Bachelet mengatakan bahwa Komisioner Tinggi Hak Asasi Manusia PBB pada waktu itu memperingatkan bahwa kegagalan komunitas internasional untuk menanggapi dengan serius dan bersatu bisa menjadi bencana bagi Suriah dan sekitarnya.
“Sepuluh tahun terakhir telah menunjukkan betapa mengerikan konsekuensinya bagi jutaan warga sipil,” kata Bachelet.
“Saya khawatir situasi di Myanmar sedang menuju konflik besar. Negara tidak boleh membiarkan kesalahan mematikan di masa lalu di Suriah dan di tempat lain terulang kembali.”

Peringatan pejabat PBB itu muncul setelah kelompok aktivis Myanmar, Asosiasi Bantuan untuk Tahanan Politik, mengatakan bahwa pasukan keamanan di negara itu telah membunuh 710 pengunjuk rasa sejak kudeta militer 1 Februari.
Dalam sebuah pernyataan, kantor komisaris tinggi PBB mengatakan selama akhir pekan, pasukan Tatmadaw melepaskan tembakan dengan granat berpeluncur roket, granat fragmentasi dan tembakan mortir di Bago di selatan negara itu.
Badan internasional itu juga mengatakan bahwa pasukan keamanan dilaporkan telah menghadang personel medis untuk membantu yang terluka, serta menuntut “denda” sekitar US $ 90 kepada kerabat untuk mengklaim jenazah mereka yang tewas. Beberapa individu juga sekarang menggunakan senjata darurat atau senjata primitif untuk membela diri, kata pernyataan itu.

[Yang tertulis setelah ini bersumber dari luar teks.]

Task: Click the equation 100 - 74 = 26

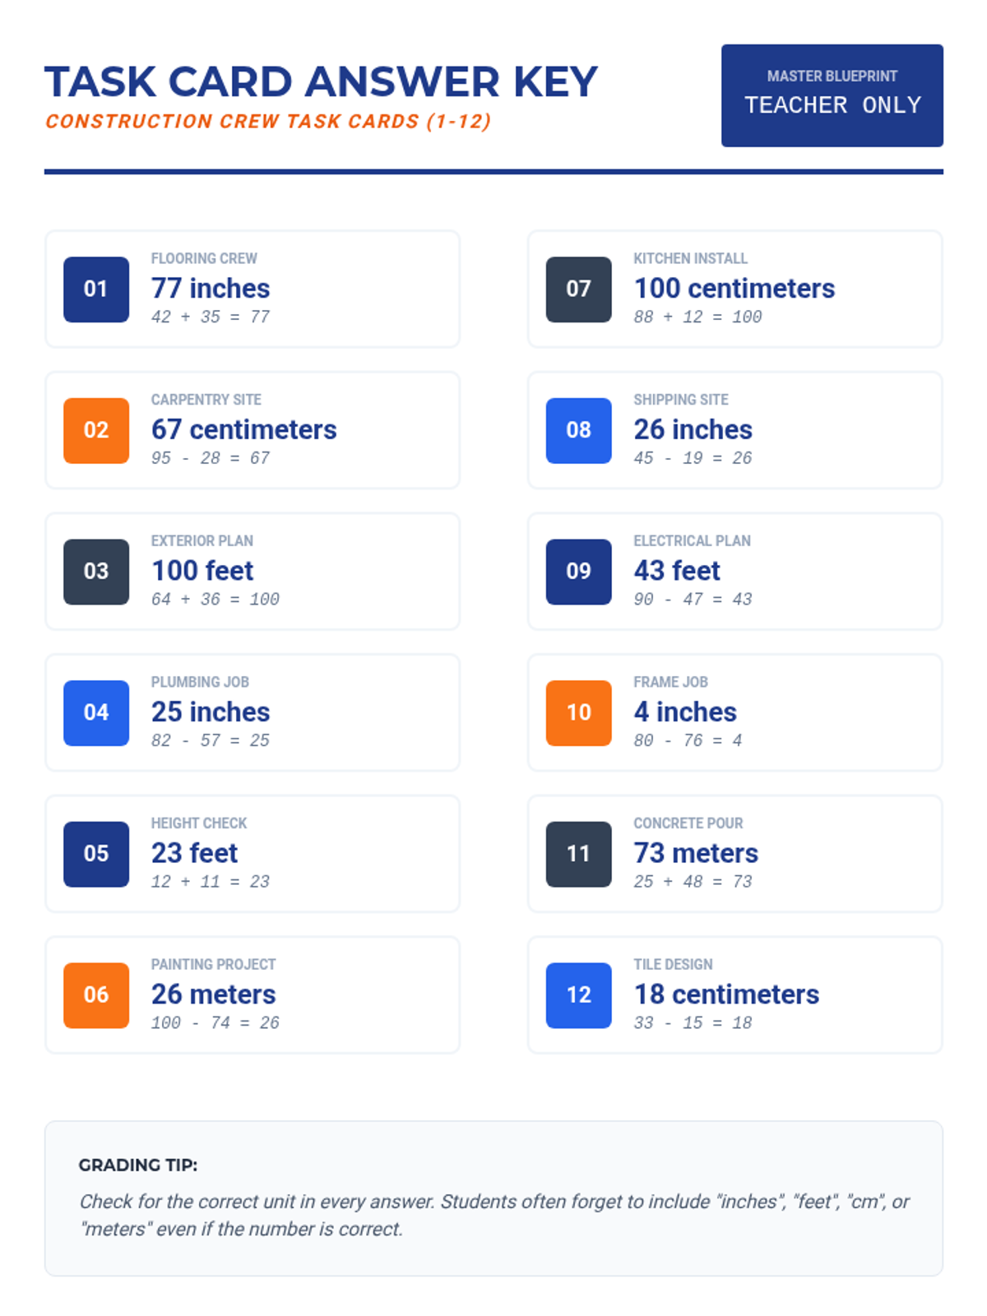Action: [215, 1022]
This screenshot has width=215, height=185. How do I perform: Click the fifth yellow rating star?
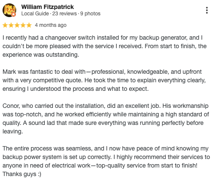(x=29, y=25)
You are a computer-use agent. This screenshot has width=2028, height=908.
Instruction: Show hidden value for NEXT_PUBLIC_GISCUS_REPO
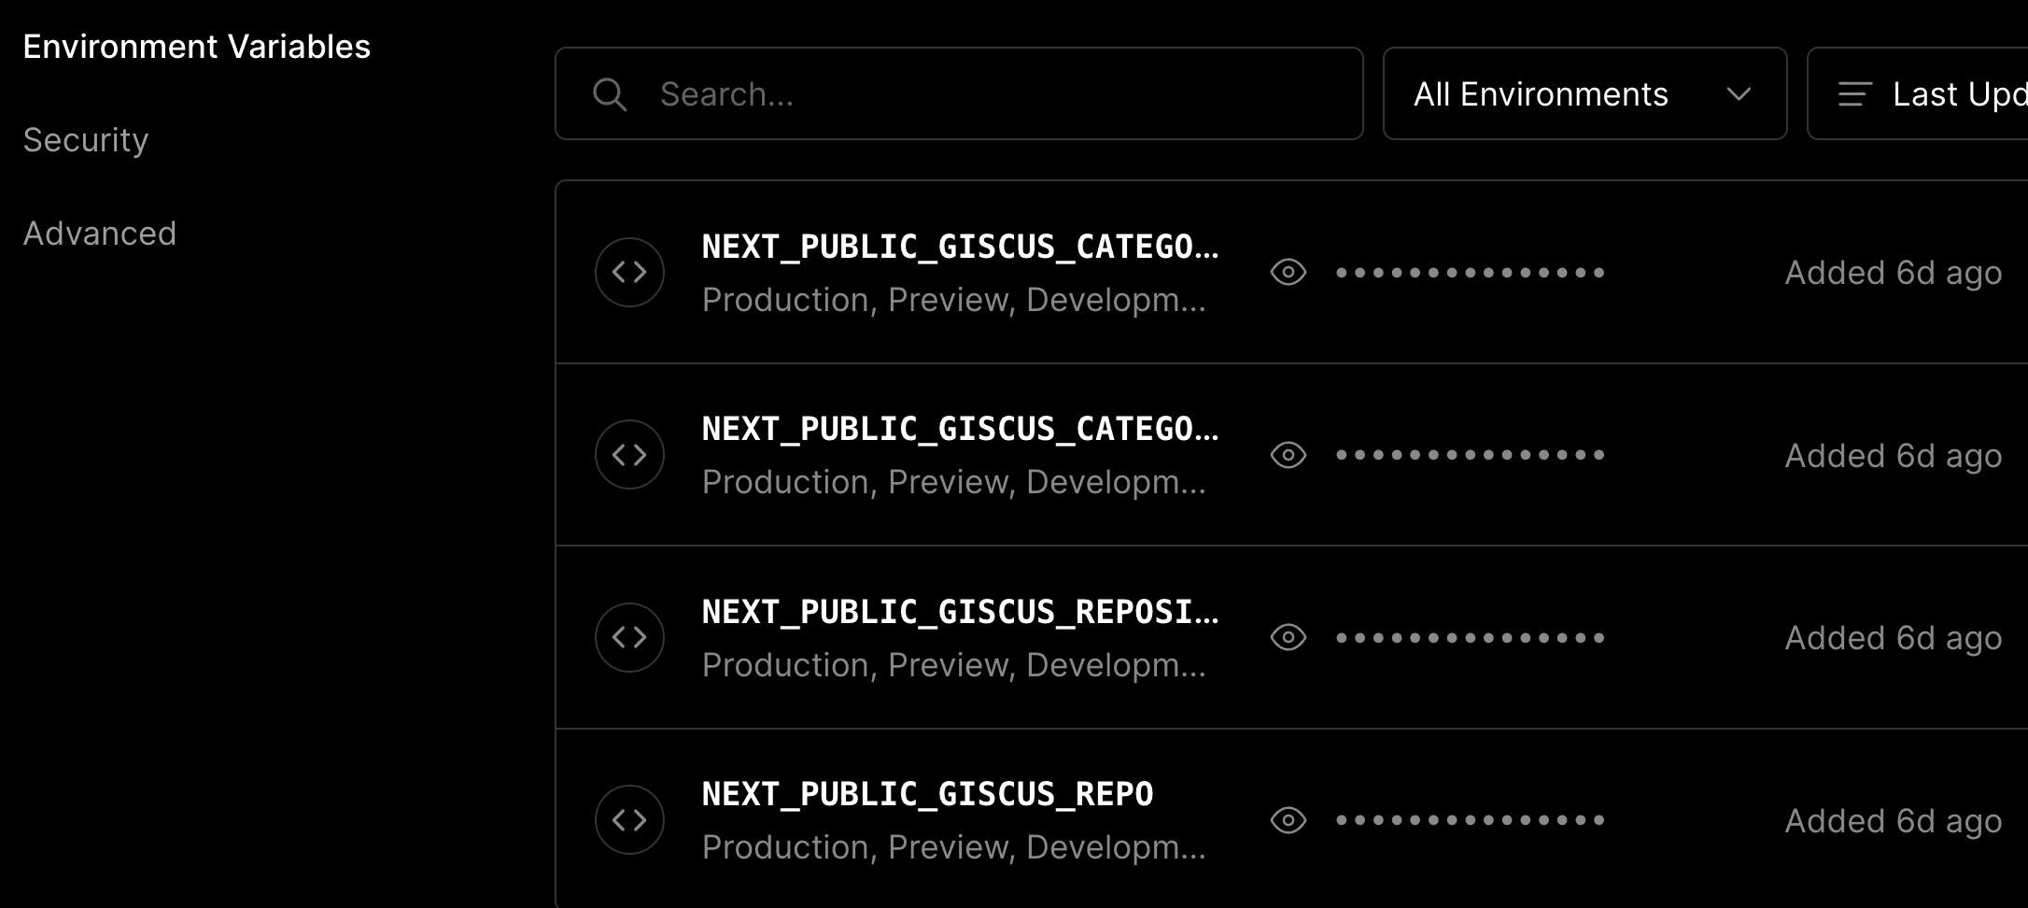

Bentrokan antara militer dan kelompok etnis bersenjata juga meningkat di beberapa lokasi di negara bagian Kachin, Shan dan Kayin, di mana militer telah melakukan serangan udara yang telah menewaskan dan menyebabkan warga sipil mengungsi.
Penangkapan berlanjut dan setidaknya 3.080 orang saat ini ditahan. Kantor komisaris tinggi PBB mengatakan ada laporan bahwa 23 orang telah dijatuhi hukuman mati setelah persidangan rahasia , ermasuk empat pengunjuk rasa dan 19 lainnya yang dituduh melakukan pelanggaran politik dan pidana.
Penangkapan massal telah menyebabkan ratusan orang bersembunyi, dan laporan menunjukkan bahwa banyak wartawan, aktivis masyarakat sipil, selebriti, dan tokoh masyarakat lainnya sedang dicari, kebanyakan hanya karena perbedaan pendapat yang mereka ungkapkan secara online.
Layanan broadband nirkabel dan data seluler dihentikan tanpa batas waktu sejak tanggal 2 April, menyebabkan sebagian besar orang tidak memiliki akses ke sumber informasi dan komunikasi penting.

Kudeta militer telah menyebabkan Myanmar terperosok ke dalam krisis setelah 10 tahun proses menuju demokrasi. Para pekerja di banyak sektor melakukan mogok, membuat ekonomi terhenti. Prasarana pendidikan dan kesehatan negara itu juga berada di ambang kehancuran, menyebabkan jutaan orang Myanmar tanpa mata pencaharian, tanpa layanan dasar serta dan tidak ada ketahanan pangan.
Ribuan kaum migran domestik telah meninggalkan pusat-pusat perkotaan yang pernah menjadi andalan pendapatan mereka menuju komunitas asal mereka. Langkah-langkah COVID-19 secara efektif terhenti.
Informasi menjadi langka karena junta militer membatasi internet broadband dan layanan data seluler.
Militer mengatakan mereka harus menggulingkan pemerintahan Suu Kyi karena kemenangan Liga Nasional untuk Demokrasi pada pemilu November lalu dipenuhi kecurangan. Komisi Pemilihan Umum Myanmar menepis tuduhan tersebut.
Suu Kyi, 75, yang telah memimpin perjuangan Myanmar melawan kekuasaan militer selama beberapa dekade dan memenangkan Hadiah Nobel Perdamaian pada tahun 1991, telah ditahan sejak kudeta pada 1 Februari.
Ia didakwa dengan berbagai pelanggaran, termasuk melanggar undang-undang rahasia negara era kolonial yang bisa membuatnya dipenjara selama 14 tahun.